Polícia Civil desarticula grupo criminoso que traficava travestis para prostituição

A Polícia Civil do Distrito
Federal deflagrou, na manhã desta terça-feira (26), uma operação contra uma
organização criminosa de tráfico interestadual de pessoas para exploração
sexual. O grupo recrutava travestis de outros estados brasileiros para trabalhar
no DF com prostituição.

A ação foi batizada de Operação
Império e é coordenada pela Delegacia Especial de Repressão aos Crimes por
Discriminação Racial, Religiosa ou por Orientação Sexual ou contra Pessoa Idosa
ou com Deficiência (Decrin). São cumpridos 11 mandados de prisão preventiva; 18
de busca e apreensão; cinco de busca a apreensão de veículos e várias conduções
coercitivas.

O grupo criminoso era administrado
também por travestis. As vítimas se tornavam dependentes do esquema porque já
chegavam à capital com dívidas, que eram crescentes, e trabalhavam para
pagá-las.

De acordo com as investigações,
iniciadas em janeiro deste ano a partir de relatos de travestis, o grupo
criminoso praticava crimes graves na região de Taguatinga, como extorsão,
homicídio, roubo, ameaça, lesão corporal e uso ilegal da medicina, tráfico de
drogas, tráfico de pessoas, rufianismo, redução à condição análoga a de escravo
e favorecimento da prostituição.

“As vítimas dessa organização
criminosa prostituíam-se nas proximidades de uma fábrica de bebidas de
Taguatinga. Elas eram extorquidas e obrigadas a pagar diárias pelo uso do ponto
ou mesmo em residir em casas pertencentes aos líderes do grupo, mediante o
pagamento de diária, visando enriquecer a associação criminosa por meio da
exploração da prostituição”, conta a delegada-chefe adjunta da Decrin,
Elisabete Maria de Morais.

Em janeiro deste ano, um grupo de
travestis matou 
Ágatha Lios, de 23
anos, dentro de um depósito dos Correios. A travesti foi assassinada com
dezenas de facadas, enquanto tentava fugir de suas algozes. Em julho, a Polícia
Civil conseguiu prender duas envolvidas, enquanto as outras duas permanecem
foragidas.

O crime ocorreu à luz do dia, em
26 de janeiro. Funcionários dos Correios aparecem nas imagens registradas por
uma câmera de segurança e parecem ficar sem reação diante do ocorrido. É
possível ver ainda um homem de camisa clara que parece tentar impedir o crime. Depois
de esfaquear a vítima, o grupo aparece fugindo.

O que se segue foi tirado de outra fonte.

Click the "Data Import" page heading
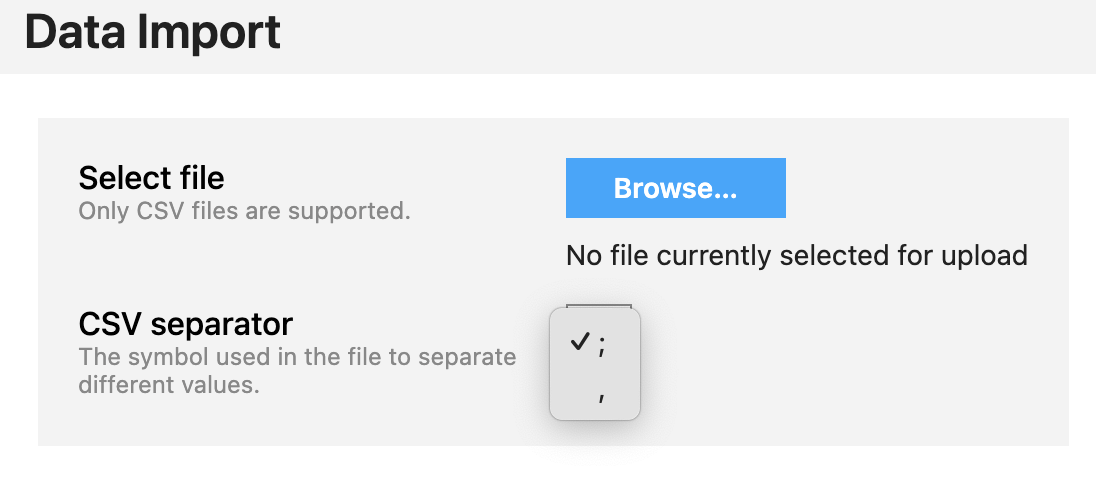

Segundo a polícia, Ágatha foi
morta porque era considerada bonita demais por suas inimigas. “Além disso,
algumas semanas antes, teve uma discussão da Ágatha com umas das autoras. Na
briga, a Ágatha só ameaçou. Mas, no meio delas, se você ameaça e não cumpre,
você morre. Além disso, tem a disputa por clientes e pontos”, explicou a
delegada Gláucia Cristina da Silva à época.